SELECTED EXCERPT:

————

Evens Delva crossed the Rio Grande with his wife and two daughters with the dream of starting a new life in Florida. Less than a week later, he and his family were treading the asphalt of Port-au-Prince, the suffocating and chaotic capital of Haiti, with nothing but bitter memories and a feeling of rage on the surface.
The head of the Mexican Commission for Refugees, before the arrival of thousands of Haitians: “The situation has overwhelmed us”
Delva, along with nearly 2,000 other Haitians, was deported to Haiti this week from the southern state of Texas, despite having lived in Chile for the past six years and having few connections to his home country. Their youngest four-year-old daughter does not have Haitian nationality, as she was born in Chile, and her Spanish is better than her Haitian Creole.
“I do not know what we are going to do, we have nowhere to stay or who to call,” explains the 40-year-old man, moments after getting off the plane, amid the suffocating Caribbean heat. “I just know that this is the last place I want to be.”
It is not difficult to understand why. Haiti, the poorest country in the Western Hemisphere, is mired in overlapping crises. Gasoline shortages and blackouts are a daily reality, while rival street gangs systematically kidnap for ransom and fight in the streets.
The situation worsened when Jovenel Moïse, the president, was assassinated at his home on July 7, triggering a struggle for political power, and further instability and street violence. On August 14, a 7.2 magnitude earthquake shook the poor southern peninsula of the country, with more than 2,200 fatalities and tens of thousands of homeless people.

————

PROBLEM SET:
[a] For the article on Haitians deported from Texas, say whether each statement agrees with it, answering yes or no and quoting the deciding words: (i) Delva had lived in Chile for six years before his deportation; (ii) his youngest daughter was born in Haiti; (iii) the August 14 earthquake caused more than 2,200 deaths.
[b] Write a continuation of the article on Haitians deported from Texas, beginning after its final sentence.
The data that follows has no connection to the article on Haitians deported from Texas.

————

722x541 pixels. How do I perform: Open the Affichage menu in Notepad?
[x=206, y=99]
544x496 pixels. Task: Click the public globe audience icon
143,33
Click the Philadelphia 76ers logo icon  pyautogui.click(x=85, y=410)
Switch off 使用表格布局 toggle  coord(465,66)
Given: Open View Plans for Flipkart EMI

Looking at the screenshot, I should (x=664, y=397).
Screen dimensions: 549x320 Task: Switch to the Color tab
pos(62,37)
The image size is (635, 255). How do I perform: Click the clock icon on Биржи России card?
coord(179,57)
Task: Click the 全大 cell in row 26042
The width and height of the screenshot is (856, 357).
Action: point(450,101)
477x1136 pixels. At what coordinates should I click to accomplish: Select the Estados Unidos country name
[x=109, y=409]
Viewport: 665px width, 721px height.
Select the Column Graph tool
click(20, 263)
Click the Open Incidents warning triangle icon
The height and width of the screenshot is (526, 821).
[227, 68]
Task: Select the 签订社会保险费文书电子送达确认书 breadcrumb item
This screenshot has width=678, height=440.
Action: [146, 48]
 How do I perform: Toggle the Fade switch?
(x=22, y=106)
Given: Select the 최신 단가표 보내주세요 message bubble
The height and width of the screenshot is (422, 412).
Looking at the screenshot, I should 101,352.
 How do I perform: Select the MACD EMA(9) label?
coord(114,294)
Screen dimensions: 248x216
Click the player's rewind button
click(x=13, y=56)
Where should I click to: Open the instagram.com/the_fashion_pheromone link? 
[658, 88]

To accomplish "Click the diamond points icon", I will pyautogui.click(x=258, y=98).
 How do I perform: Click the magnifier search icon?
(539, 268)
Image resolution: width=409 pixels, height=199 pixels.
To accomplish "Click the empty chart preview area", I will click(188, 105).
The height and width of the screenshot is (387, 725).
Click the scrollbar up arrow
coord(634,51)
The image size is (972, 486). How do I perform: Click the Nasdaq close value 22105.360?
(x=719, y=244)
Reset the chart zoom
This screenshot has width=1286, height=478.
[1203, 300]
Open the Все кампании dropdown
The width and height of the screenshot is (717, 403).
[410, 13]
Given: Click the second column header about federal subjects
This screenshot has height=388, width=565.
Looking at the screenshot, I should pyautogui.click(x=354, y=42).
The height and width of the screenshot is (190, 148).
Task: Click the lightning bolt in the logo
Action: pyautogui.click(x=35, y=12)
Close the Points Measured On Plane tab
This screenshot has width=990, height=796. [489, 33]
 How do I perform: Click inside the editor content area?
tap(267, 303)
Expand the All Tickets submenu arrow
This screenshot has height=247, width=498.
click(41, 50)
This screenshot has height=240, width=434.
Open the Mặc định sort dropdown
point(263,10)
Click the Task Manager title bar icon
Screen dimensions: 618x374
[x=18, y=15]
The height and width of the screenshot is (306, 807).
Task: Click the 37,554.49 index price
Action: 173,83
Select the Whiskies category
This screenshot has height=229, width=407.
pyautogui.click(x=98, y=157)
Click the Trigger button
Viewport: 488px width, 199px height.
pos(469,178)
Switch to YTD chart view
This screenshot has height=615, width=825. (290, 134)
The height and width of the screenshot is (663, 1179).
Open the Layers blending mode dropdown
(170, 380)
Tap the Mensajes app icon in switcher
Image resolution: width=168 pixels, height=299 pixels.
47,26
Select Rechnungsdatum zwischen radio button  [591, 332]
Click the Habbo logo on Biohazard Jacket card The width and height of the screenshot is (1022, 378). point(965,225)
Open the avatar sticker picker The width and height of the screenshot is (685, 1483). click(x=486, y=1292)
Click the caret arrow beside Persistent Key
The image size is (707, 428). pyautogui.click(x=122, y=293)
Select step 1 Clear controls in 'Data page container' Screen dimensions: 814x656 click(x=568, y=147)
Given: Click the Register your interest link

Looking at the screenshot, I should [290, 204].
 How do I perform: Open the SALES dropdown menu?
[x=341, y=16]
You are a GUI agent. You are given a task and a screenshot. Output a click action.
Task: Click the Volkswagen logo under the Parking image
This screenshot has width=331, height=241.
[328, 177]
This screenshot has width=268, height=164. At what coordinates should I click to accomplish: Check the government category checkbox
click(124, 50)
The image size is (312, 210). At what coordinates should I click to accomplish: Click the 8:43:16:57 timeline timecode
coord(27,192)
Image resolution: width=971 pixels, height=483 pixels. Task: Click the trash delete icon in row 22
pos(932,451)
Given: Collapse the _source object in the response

————

ACTIVITY ANSWERS:
[a]
(i) Yes: "having lived in Chile for the past six years"
(ii) No: "as she was born in Chile"
(iii) Yes: "with more than 2,200 fatalities"

[b]
The decision by US President Joe Biden to deport thousands of Haitians in such circumstances has drawn worldwide rejection and prompted the US envoy to Haiti to resign in protest. Haiti is “a country in which US officials live confined in enclosures due to the danger posed by the armed gangs that control daily life,” he wrote in his resignation letter. “Increased migration to our borders will only increase the unacceptable misery of Haiti,” he said.
Last week, the world was shocked by images of US mounted police officers charging desperate Haitian migrants near a 12,000-strong camp under the border bridge in Del Rio, Texas, and Ciudad Acuña, Coahuila. Indeed, Delva was on his way to buy food and water for his family when the cavalry charge sent him and dozens of his compatriots running in disarray.
“They cornered us as if we were cattle and chained us like criminals,” he explains, after having spent the six-hour flight from San Antonio with his hands and legs tied. “They treated us like animals”, laments María, his wife. “We will never forget how we have felt.”
An Angolan deported to Haiti
The US authorities were so clumsy in their deportation of the emigrants that they also dragged out an Angolan who had never set foot in Haiti. “I told them I’m not Haitian,” says Belone Mpembele, leaving the terminal, stunned: “But they didn’t listen to me.”
Outside the airport, several dozen deported Haitians waited, restless and angry, for help. “Fuck Biden!” A deportee yelled as two motorcycle taxi drivers fought over customers. Plumes of smelly white smoke billowed out of a burning pile of garbage.
Each deportee received about $ 50 in cash, as well as a hygiene kit with toilet paper, soap and a toothbrush, bearing the USAID logo and the slogan: “A gift from the American people.”
“This is my country and it does not scare me, but it is a country without a future, even if you want to work,” says Fanfan Clerveaux, who since arriving a few days ago has been sleeping in the house of a close cousin. “I don’t understand why they had to deport us like this.”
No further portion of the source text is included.